D’autres théories sur le processus de création des connaissances concernent les phases de génération/créativité (voir alors La matrice Tacite/Explicite et La spirale des connaissances) et de formalisation/capitalisation par les méthodes d’Ingénierie des connaissances: voir par exemple N. Matta dans le projet BourbaKeM, voir R. Dieng-Kuntz (2006) sur la méthode CommonKADS, voir C. Chebel-Morello (2008) sur les grilles de Retours d’expériences… Et pour une très bonne bibliographie sur la structuration du champ scientifique du Management des connaissances voir cet appel à contributions suite au congrès de l’AGeCSO en 2021.
« Quand on partage un gâteau on fait une division, quand on partage une information on fait une multiplication »
Ce bon mot ne doit pas cacher que la « multiplication » en question nécessite alors un transfert par étapes, qui peut devenir largement problématique, voir la contribution de C. Paraponaris dans le projet BourbaKeM AGeCSO.
1. Les rôles très différenciés des divers outils collaboratifs
Gestion électronique de documents, Réseau social d’entreprise, Communauté de pratiques, Base de Retours d’expériences, Intranets, Groupware, Plateforme collaborative, Système de localisation d’expertise, Espace de Coworking, Tutoriel, Messagerie instantanée, Visioconférence… de nombreux auteurs (voir Berthon 2001) proposent des typologies de tous ces outils collaboratifs de transfert en analysant leur efficacité : en fonction du type de connaissances à transférer (explicite/tacite), de leur rayon d’action (nombre d’individus), des tâches à effectuer (degré d’ambiguïté), de la structure de l’organisation (plus ou moins centralisée), de la richesse possible du canal de communication…
Contrairement aux outils de capitalisation de type entrepôt, ces outils collaboratifs de partage cherchent plutôt à favoriser des transferts directs entre individus dans une approche de type réseau: l’idée est surtout de localiser QUI détient la connaissance. Mais une vision purement technique des « outils » (en s’émerveillant sur les possibilités offertes: Wiki, Intranet, Données ouvertes, MOOC…) a déjà conduit à de nombreux échecs ou désillusions dans les projets de Knowledge Management.
- W. Orlikowski (1995) avait déjà montré pourquoi un projet de groupware Lotus Notes dans une grande entreprise de conseil avait échoué: dans cet environnement individualiste et très compétitif, il était évident que les consultants ne chercheraient pas à contribuer au partage de leurs connaissances avec leurs collègues.
- S. Craipeau et A. Briole (2000) avaient montré que certains usages de groupware sont mis en place par les directions (de service ou d’entreprise) afin d’augmenter la rationalisation des interactions et la formalisation des activités de services.

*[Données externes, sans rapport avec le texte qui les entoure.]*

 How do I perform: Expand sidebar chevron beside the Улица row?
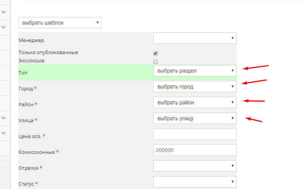pos(3,118)
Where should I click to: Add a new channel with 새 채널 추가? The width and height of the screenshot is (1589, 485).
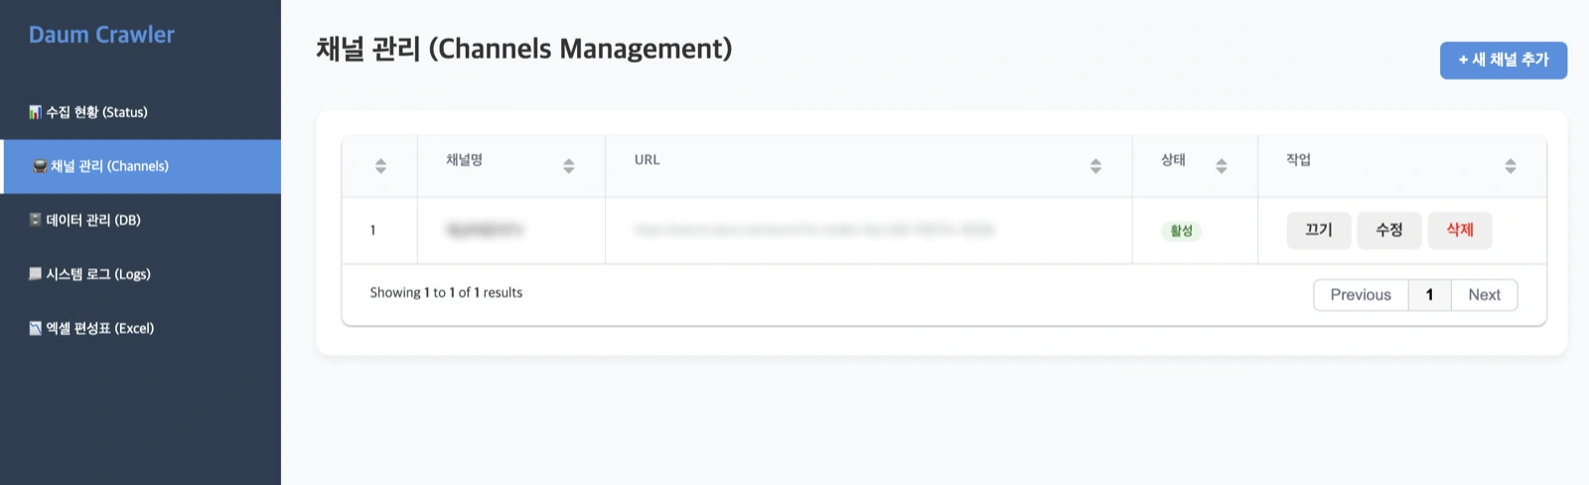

Certes le dispositif technique assure un « partage », mais il vise en même temps la structuration en renforçant l’intégration fonctionnelle et sociale de l’entreprise.
- D. Muhlmann (2001) remet en cause tout déterminisme technologique et a montré par exemple que le succès ou l’échec d’une même technologie de groupware est en fait lié aux contextes sociaux, lesquels peuvent être soit fortement interdépendants soit faiblement interdépendants.
- C. Licoppe et al. (2010), montrent que les « Questions rapides » deviennent un genre de contribution par messagerie instantanée, lequel constitue un véhicule privilégié pour réaffirmer des liens interpersonnels et des formes de solidarité professionnelle dans un cadre de communication à distance, plutôt que par des rituels collectifs en coprésence.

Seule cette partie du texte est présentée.